There’s a new kid on the block in the fast-growing radiopharmaceuticals category, as Nucleus RadioPharma chalks up an oversubscribed Series A that raised $56 million that will be used to create a network of manufacturing facilities in the US.

The company – which was set up just a year ago by the Mayo Clinic and venture capital group Eclipse – is positioning itself as a contract development and manufacturing organisation (CDMO) serving the radiopharma market, which has been predicted to grow from a value of around $6 billion last year to $9.5 billion in 2032, according to market researcher Future Medical Insights (FMI).

The round was led by Eclipse and GE HealthCare with participation from Echo Global, Fox Chase Cancer Center, Granger Management, Mayo Clinic, Mercy Health, and the University of Missouri.

“Conceivably, many cancers have the potential to be treated with a properly designed radiopharmaceutical, and yet, very few patients with cancer are receiving this kind of treatment,” said Geoff Johnson (pictured above), chair of nuclear medicine at the Mayo Clinic and chief scientific officer of Nucleus.

“Despite their promise, only a small fraction of patients are able to obtain these drugs due to limited production capacity and an outdated, fragmented supply chain,” he added.

Nucleus plans to tackle that issue by modernising the “clinical development, manufacturing, and supply chain” for radiotherapeutics and diagnostics, with services extending from identifying target molecules and testing treatments to supporting regulatory approvals and manufacturing for development, as well as commercial-scale supply.

While some big pharma groups like Novartis have been investing in radiopharma for several years, hoping to tap into its growth potential, latterly other groups have started to enter the market.

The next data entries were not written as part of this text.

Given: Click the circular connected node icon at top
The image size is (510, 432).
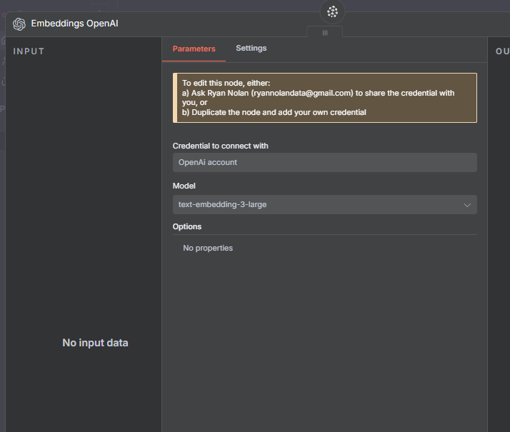Looking at the screenshot, I should pos(332,11).
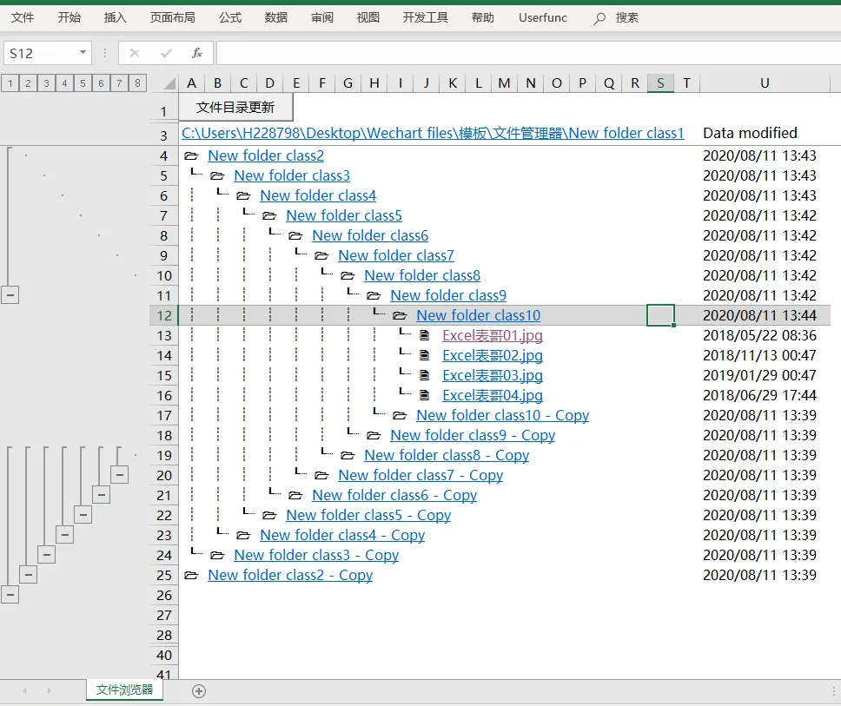Click folder icon beside New folder class10
This screenshot has width=841, height=706.
pos(400,316)
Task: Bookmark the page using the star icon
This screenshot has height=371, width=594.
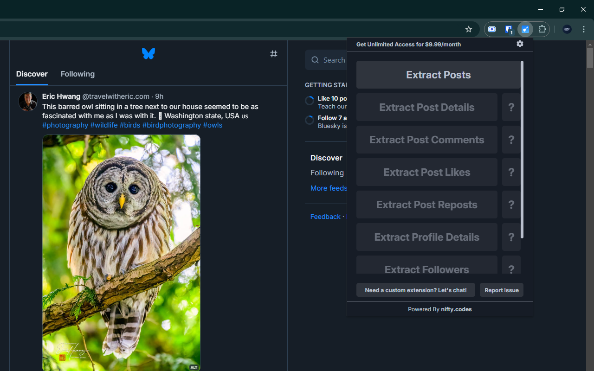Action: [468, 29]
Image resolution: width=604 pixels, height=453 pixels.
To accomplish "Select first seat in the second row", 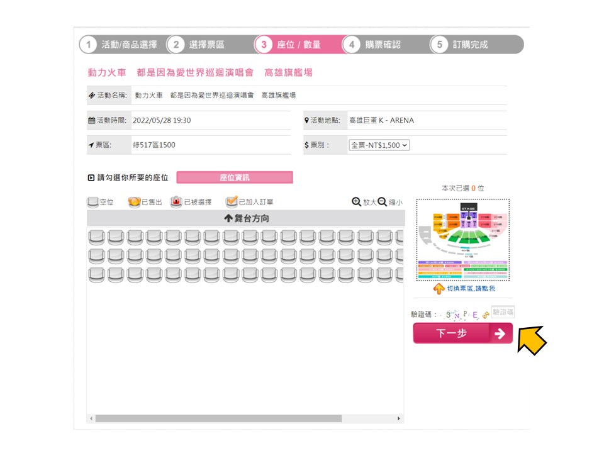I will [96, 256].
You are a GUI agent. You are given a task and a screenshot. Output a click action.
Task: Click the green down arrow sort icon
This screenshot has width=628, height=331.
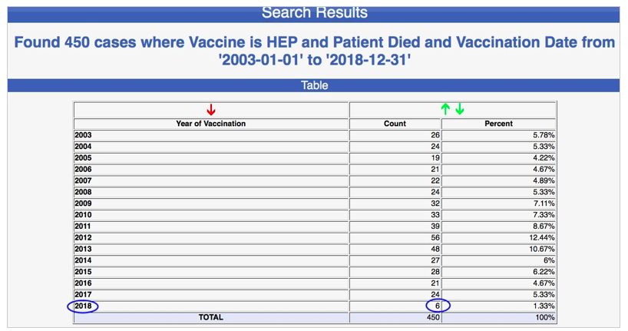coord(460,110)
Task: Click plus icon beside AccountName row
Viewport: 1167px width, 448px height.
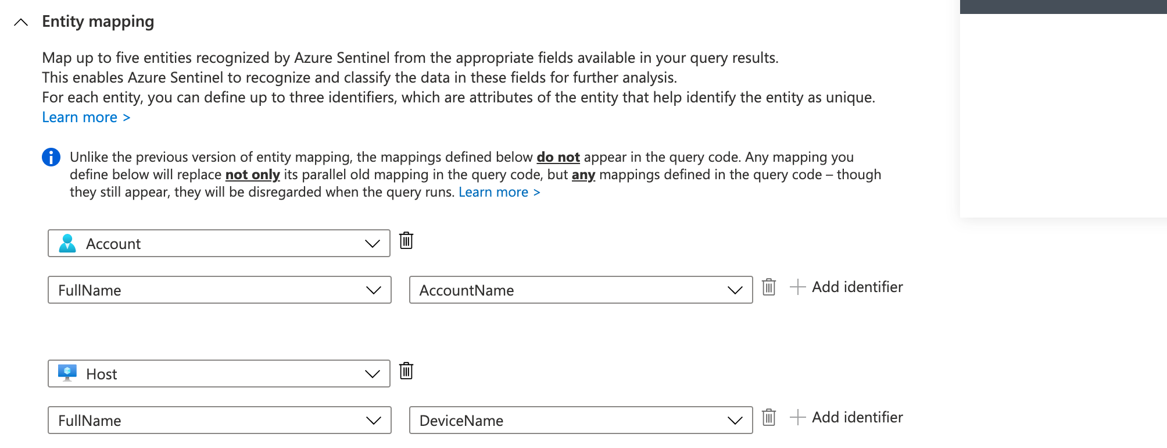Action: pyautogui.click(x=798, y=287)
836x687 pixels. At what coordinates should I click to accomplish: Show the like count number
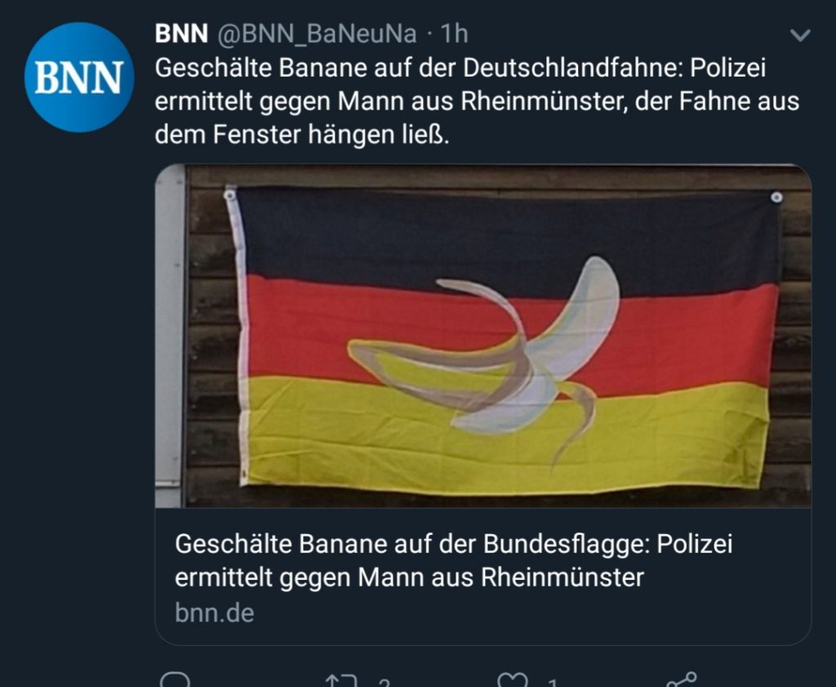(553, 682)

Earlier this month, for instance, Eli Lilly reached an agreement to buy POINT Biopharma for around $1.4 billion, aiming to get control of a PSMA-targeted radioligand that could be a competitor to Novartis’ two marketed radionuclide therapies, prostate cancer therapy Pluvicto, and Lutathera for gastroenteropancreatic neuroendocrine tumours (GEP-NETs).

Lilly was also a backer of a recent $175 million Series B for Mariana Oncology and its lead radionuclide therapy MC-339 for small cell lung cancer (SCLC), while last month RayzeBio, which has a radiopharma drug called RYX101 for NETs in phase 3 testing, raised $311 million from an initial public offering.

Other recent developments in the increasingly lively category include a $1.04 billion licensing deal between Roche’s Genentech subsidiary and PeptiDream in the area of peptide-radioisotope therapies, and reports that Novartis may be considering the sale of some assets from its radiopharma unit Advanced Accelerator Applications.

Charles Conroy, Nucleus’ chief executive, said that radiopharmaceuticals are offering promise for millions who currently have limited treatment options.

“As truly targeted therapies, these drugs are proving not only to be highly effective, but also to maintain a superior safety profile,” he added. “This funding advances the reach and impact of these life-saving agents, allowing for therapies that can be mass-produced, and offers hope to those with few alternatives.”